# Christian August Sinding



## Joachim Raff (Jan 31, 2020)

Christian August Sinding studied music in addition to his academic studies throughout his school years, taking violin with Gudbrand Bøhn and music theory with L.M. Lindeman, one of the most important musicians in Christiana (later renamed Oslo). In 1874 he followed the path of his famous countryman Edvard Grieg by going to Leipzig to study. There, his violin teacher was Schradieck and his theory and composition teacher was Jadassohn. It became obvious that his major talent was for composition, so he gave up his violin studies in favor of it.

He remained primarily in Germany for a total of 40 years, but retained Norwegian elements in his music. The Norwegian government gave him regular grants from 1880, which were made into an annual pension in 1910. In 1916 the Norwegian government recognized him with a grant of 30,000 crowns, in recognition of his being the "greatest national composer since Grieg." He taught at the Eastman School of Music in Rochester, NY, in the 1920 - 1921 academic year. After that he settled in Oslo and remained centered in Norway for the rest of his long life.

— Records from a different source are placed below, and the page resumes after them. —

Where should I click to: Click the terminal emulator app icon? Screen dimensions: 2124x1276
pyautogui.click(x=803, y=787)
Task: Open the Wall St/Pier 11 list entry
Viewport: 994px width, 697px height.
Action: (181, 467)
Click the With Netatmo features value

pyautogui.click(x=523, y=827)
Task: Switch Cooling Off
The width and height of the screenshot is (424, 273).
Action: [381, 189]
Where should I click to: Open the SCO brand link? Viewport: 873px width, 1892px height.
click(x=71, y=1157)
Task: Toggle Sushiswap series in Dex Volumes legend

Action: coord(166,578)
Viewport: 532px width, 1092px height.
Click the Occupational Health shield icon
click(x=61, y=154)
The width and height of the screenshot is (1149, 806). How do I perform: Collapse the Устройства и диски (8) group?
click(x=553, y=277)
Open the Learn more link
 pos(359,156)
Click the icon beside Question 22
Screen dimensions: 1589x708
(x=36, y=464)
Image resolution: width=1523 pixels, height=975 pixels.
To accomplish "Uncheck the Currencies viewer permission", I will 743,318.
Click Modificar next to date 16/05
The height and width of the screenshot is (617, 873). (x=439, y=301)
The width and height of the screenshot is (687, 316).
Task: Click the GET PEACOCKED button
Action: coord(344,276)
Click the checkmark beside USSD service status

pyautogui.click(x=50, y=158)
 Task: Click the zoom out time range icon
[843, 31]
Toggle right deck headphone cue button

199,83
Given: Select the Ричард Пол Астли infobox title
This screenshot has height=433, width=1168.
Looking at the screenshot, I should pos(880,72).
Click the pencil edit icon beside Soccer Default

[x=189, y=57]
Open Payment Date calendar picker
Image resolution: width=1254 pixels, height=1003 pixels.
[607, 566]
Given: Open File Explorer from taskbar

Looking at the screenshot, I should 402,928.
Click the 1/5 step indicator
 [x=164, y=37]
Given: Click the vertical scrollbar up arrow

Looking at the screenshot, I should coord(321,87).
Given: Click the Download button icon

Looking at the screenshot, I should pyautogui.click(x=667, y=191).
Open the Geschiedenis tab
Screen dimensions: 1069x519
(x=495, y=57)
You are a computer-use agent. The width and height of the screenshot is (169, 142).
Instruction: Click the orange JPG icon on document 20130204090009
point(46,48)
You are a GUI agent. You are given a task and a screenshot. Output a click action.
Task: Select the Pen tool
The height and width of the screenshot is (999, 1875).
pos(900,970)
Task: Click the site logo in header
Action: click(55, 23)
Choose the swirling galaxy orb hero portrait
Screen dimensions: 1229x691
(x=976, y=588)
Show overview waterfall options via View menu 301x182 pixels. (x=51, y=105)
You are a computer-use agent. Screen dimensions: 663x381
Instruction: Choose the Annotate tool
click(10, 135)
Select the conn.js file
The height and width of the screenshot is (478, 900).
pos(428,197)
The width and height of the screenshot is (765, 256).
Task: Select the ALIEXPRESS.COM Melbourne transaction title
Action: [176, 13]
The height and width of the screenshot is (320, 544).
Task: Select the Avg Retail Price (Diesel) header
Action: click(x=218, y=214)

His music is tuneful, attractive, well-orchestrated, and distinctive, but as far as technique is concerned he was not an innovator. He formed his basic style during his studies in Germany, adopting the vocabulary of Schumann, Liszt, Strauss, and, to a lesser degree, Wagner. He tended to use cyclic forms and other trappings of the Romantic era to the end of his life, by which time the general opinion of his music declined (to an unfair degree) due to the anti-Romantic reaction of the time. On the other hand, through the last two decades of his life, he had a tendency to write in larger forms. He wrote four symphonies of which the First (1880 - 1890), a work with remarkably violent crescendos, is the most striking. His music has abrupt dislocations of tonality without tending towards atonality. He also wrote about 250 songs, and is considered one of the greatest Scandinavian creators of art songs. Much of his music is descriptive, though he was also praised for some of his chamber music, particularly the early Piano Quintet, Op. 5 (the first work to give him widespread fame), and his String Quartet, Op. 70. Among his smaller pieces, the Romances for Violin, Op. 79, and his Rustles of Spring have permanent places in the international repertoire.


----------



## Joachim Raff (Jan 31, 2020)

Recommended listening:









Sinding: Symphony No. 1

Hannover Radio Philharmonic Orchestra
Thomas Dausgaard


----------



## Animal the Drummer (Nov 14, 2015)

I used to play "Rustle of Spring" many moons ago - lovely piece. Must work it up again. Interested to note from the above that the piano wasn't actually his instrument.


----------